麻倉葉





「大丈夫か、陸」

力なく布団に横たわる陸の顔を覗き込む。陸は赤らんだ顔で葉を見上げ、へらりと笑った。

「ちょっと逆上せただけだ……」

今日は冬至だ。冬の最中で、一日の中で最も昼が短く夜が長い日。生命が終わる日であり、それを乗り越える為に無病息災を願いかぼちゃを食べたり柚子湯に入る。

そんな訳で今日の風呂には沢山の柚子が浮かべられていたのだが陸はそれが大層気に入ったようだった。大きな湯船に沢山の柚子がぷかぷか浮かび芳しい香りが鼻腔をくすぐって、体を芯から温めた。浮かぶ柚子を手に取ったり適当に流してみたり普段とは違う風呂の趣に浮かれて長湯をしてしまった。そうすれば案の定逆上せてしまったのである。

陸を引き上げたたまおにはひどく心配され、アンナにはこれ以上無い程慌てふためき怒られた。浴場から運ばれた後水分と休息を取る為に布団に押し込まれたのがつい先ほど。
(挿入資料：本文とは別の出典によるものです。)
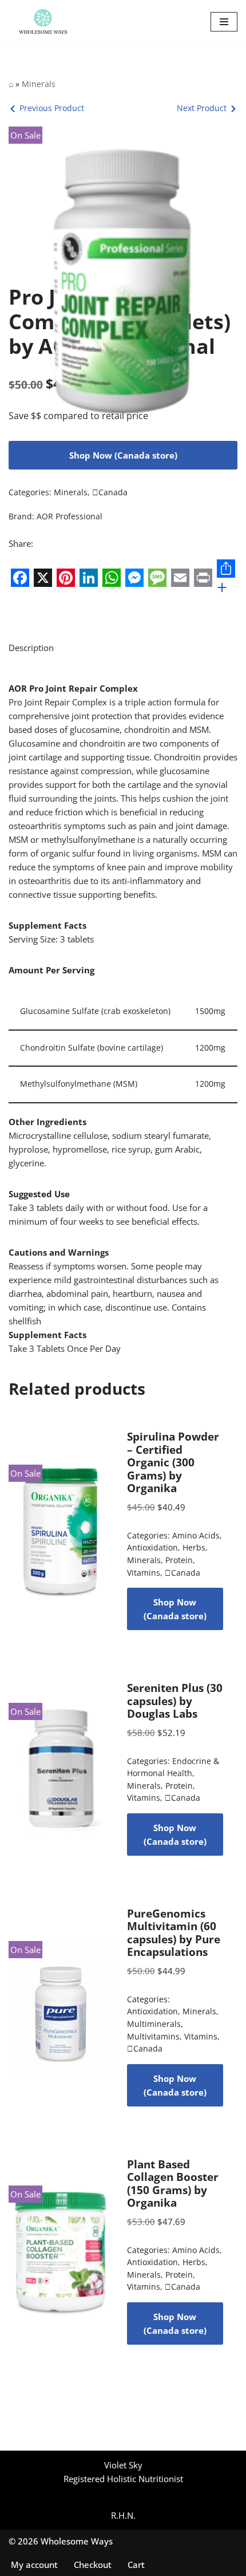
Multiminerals (154, 2024)
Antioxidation (152, 1548)
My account (34, 2564)
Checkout (93, 2564)
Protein (179, 1560)
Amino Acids (196, 1535)
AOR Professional (69, 516)
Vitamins (143, 1573)
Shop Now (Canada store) (123, 455)
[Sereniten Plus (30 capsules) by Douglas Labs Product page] (61, 1769)
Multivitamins (153, 2036)
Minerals (38, 83)
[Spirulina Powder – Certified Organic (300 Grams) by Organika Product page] (61, 1530)
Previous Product (51, 107)
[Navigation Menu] (224, 21)
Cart (136, 2564)
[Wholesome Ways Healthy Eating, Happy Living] (43, 21)
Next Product (202, 107)
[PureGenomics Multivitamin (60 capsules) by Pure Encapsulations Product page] (61, 2007)
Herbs (193, 1548)
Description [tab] (31, 647)
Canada (110, 492)
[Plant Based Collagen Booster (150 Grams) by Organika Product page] (61, 2251)
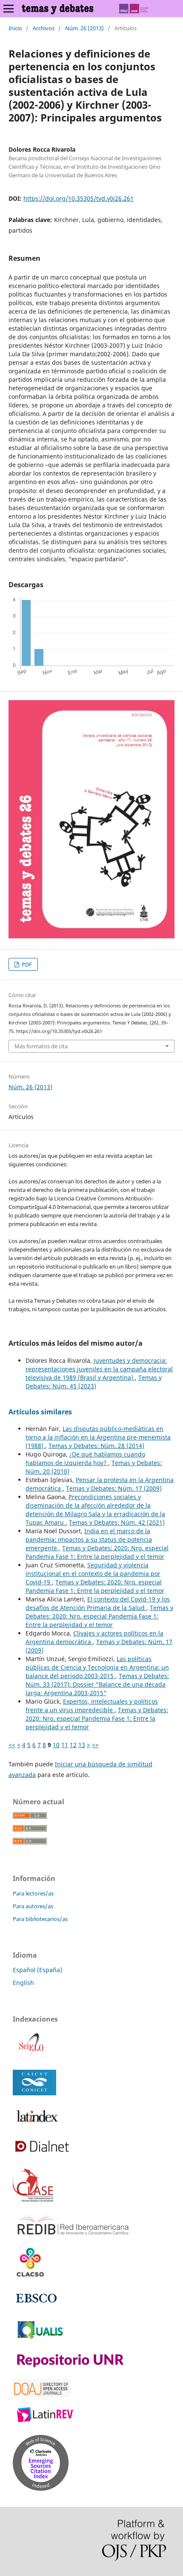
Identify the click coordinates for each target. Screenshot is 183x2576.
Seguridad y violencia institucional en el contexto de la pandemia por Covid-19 (93, 1573)
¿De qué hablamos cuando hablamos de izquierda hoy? (85, 1458)
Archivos (43, 28)
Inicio (15, 28)
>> (95, 1745)
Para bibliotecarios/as (40, 1919)
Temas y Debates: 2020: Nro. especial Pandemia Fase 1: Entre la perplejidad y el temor (97, 1552)
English (23, 1983)
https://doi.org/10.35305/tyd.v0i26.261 (78, 198)
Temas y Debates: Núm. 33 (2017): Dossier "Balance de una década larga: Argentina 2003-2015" (97, 1684)
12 (73, 1745)
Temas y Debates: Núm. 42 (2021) (117, 1522)
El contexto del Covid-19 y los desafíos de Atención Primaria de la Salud (98, 1603)
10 (56, 1745)
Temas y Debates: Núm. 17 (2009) (114, 1488)
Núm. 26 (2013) (84, 28)
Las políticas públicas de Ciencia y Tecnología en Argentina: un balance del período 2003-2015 (97, 1667)
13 (81, 1745)
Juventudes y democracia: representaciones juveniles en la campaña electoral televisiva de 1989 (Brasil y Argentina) (99, 1369)
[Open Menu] (8, 8)
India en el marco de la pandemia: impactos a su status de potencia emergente (89, 1539)
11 (64, 1745)
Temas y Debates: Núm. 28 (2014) (96, 1446)
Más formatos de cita (41, 1046)
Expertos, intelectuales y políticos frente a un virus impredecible (92, 1705)
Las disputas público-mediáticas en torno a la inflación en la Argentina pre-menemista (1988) (98, 1437)
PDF (26, 964)
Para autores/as (33, 1906)
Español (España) (37, 1970)
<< (12, 1745)
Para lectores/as (33, 1893)
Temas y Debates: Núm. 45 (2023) (94, 1381)
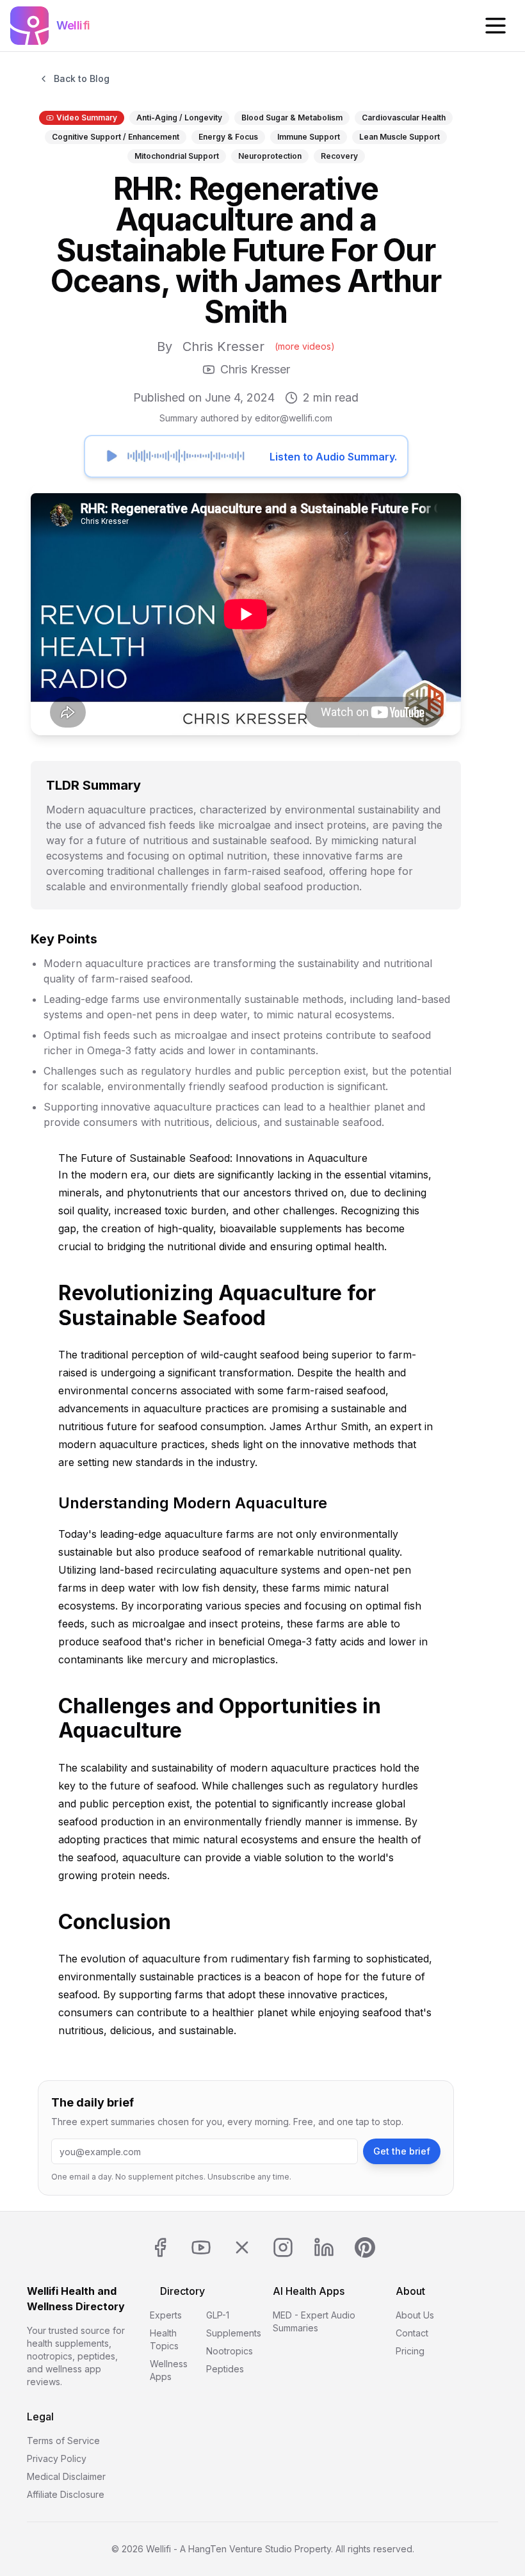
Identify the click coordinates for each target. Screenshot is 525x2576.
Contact (412, 2332)
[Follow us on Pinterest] (365, 2247)
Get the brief (401, 2151)
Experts (166, 2315)
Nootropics (229, 2350)
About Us (415, 2315)
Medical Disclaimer (66, 2476)
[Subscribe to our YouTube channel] (201, 2247)
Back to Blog (81, 78)
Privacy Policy (56, 2458)
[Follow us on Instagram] (283, 2247)
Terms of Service (63, 2440)
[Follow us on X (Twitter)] (242, 2247)
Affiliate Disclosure (65, 2494)
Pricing (410, 2350)
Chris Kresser (223, 346)
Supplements (233, 2332)
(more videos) (305, 346)
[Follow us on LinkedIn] (324, 2247)
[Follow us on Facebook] (160, 2247)
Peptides (225, 2368)
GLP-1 (217, 2315)
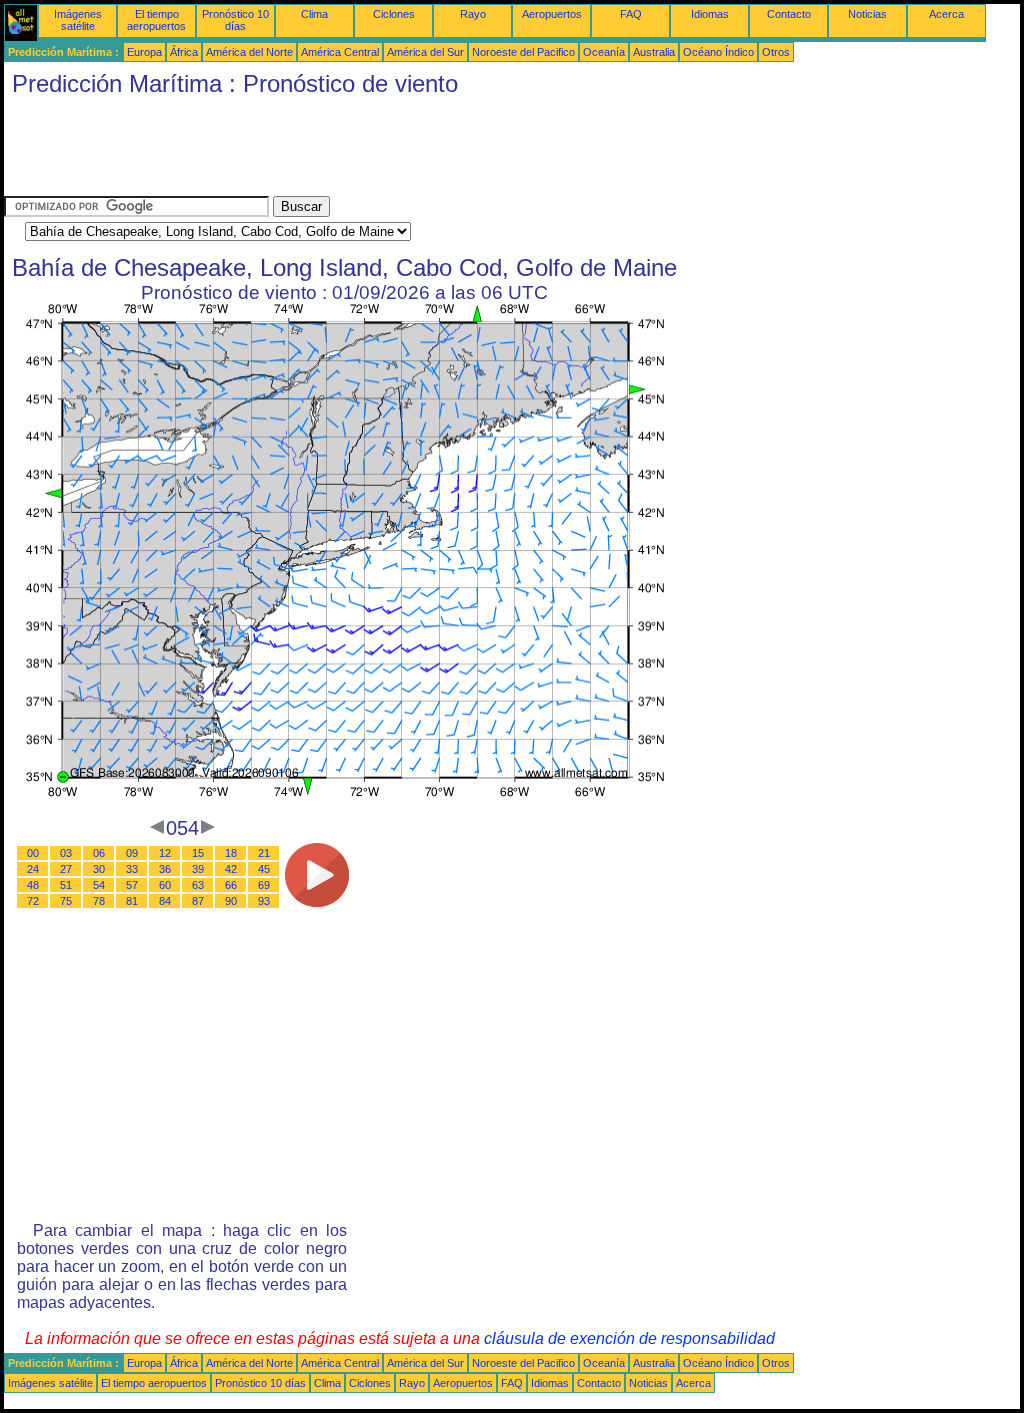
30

「無病息災を願う筈の柚子湯で逆上せてたら世話ないんよ」

静かに陸を団扇で扇ぐ葉の声は呆れた色をしていた。団扇を持っていない方の手で陸の頬を撫でればまだほんのりと熱い。

「葉の手、気持ちいいな」

「オイラの手なんかいくらでも貸してやるから、早く良くなれよ」

さらりと髪を撫でると陸は猫のように目を細めた。